Abbott Continues Acquisition Streak With Solvay Deal
28 Septiembre 2009 - 1:02PM
Noticias Dow Jones
Abbott Laboratories' (ABT) $6.6 billion purchase of Solvay SA's
(SVYSY) drug business continues a busy stretch of acquisitions for
Abbott and bolsters the company's reputation of looking outside the
company for growth.
Under the decade-long tenure of Chairman and Chief Executive
Miles D. White, some of Abbott's biggest products - including its
top seller, the drug Humira - were purchased rather than developed
in-house from scratch. The Solvay deal, which comes as Abbott fends
off concerns over slowing Humira growth, is one of several Abbott
has made recently to diversify the business and add potentially
promising products.
White indicated Monday that the company won't stop here. The
cash-backed Solvay deal doesn't leave Abbott financially or
strategically constrained, he said.
"We continue to be in the hunt for a number of smaller assets,"
White said.

# # # # #

Reproduce the full article on Abbott's Solvay deal word for word. Use only the article on Abbott's Solvay deal.

Input data:
# # # # #

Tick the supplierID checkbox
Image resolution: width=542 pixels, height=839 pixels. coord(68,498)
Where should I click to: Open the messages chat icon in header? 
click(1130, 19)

# # # # #

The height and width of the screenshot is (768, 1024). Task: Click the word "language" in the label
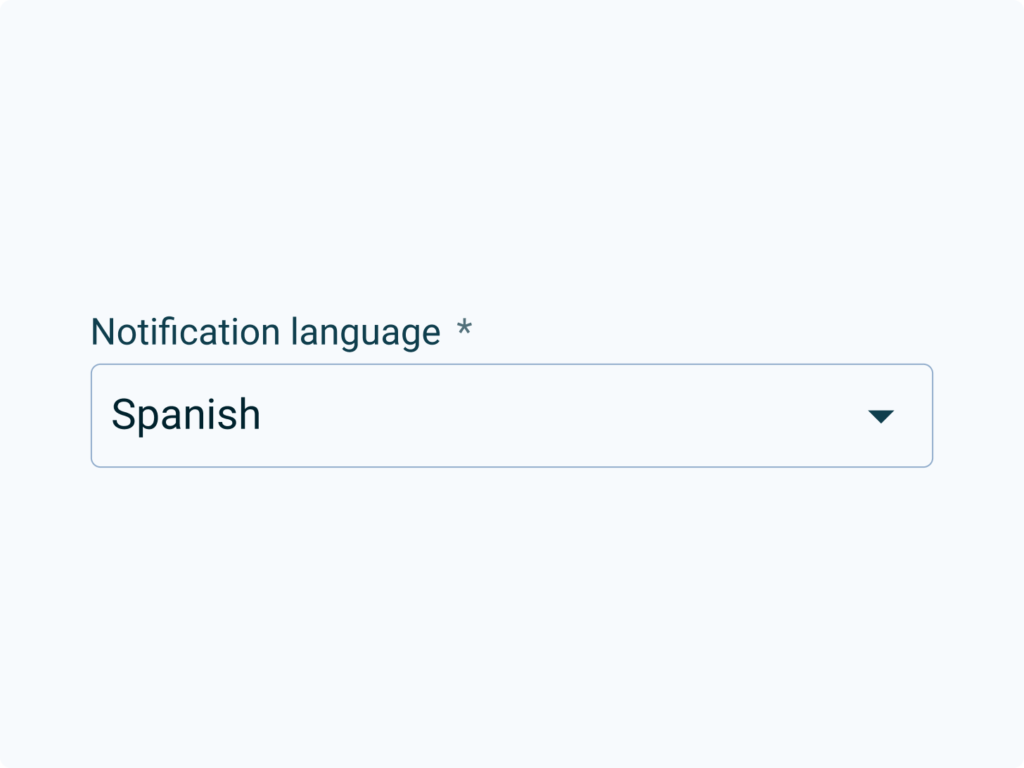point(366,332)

# # # # #

Task solution:
Abbott Continues Acquisition Streak With Solvay Deal
28 Septiembre 2009 - 1:02PM
Noticias Dow Jones
Abbott Laboratories' (ABT) $6.6 billion purchase of Solvay SA's
(SVYSY) drug business continues a busy stretch of acquisitions for
Abbott and bolsters the company's reputation of looking outside the
company for growth.
Under the decade-long tenure of Chairman and Chief Executive
Miles D. White, some of Abbott's biggest products - including its
top seller, the drug Humira - were purchased rather than developed
in-house from scratch. The Solvay deal, which comes as Abbott fends
off concerns over slowing Humira growth, is one of several Abbott
has made recently to diversify the business and add potentially
promising products.
White indicated Monday that the company won't stop here. The
cash-backed Solvay deal doesn't leave Abbott financially or
strategically constrained, he said.
"We continue to be in the hunt for a number of smaller assets,"
White said.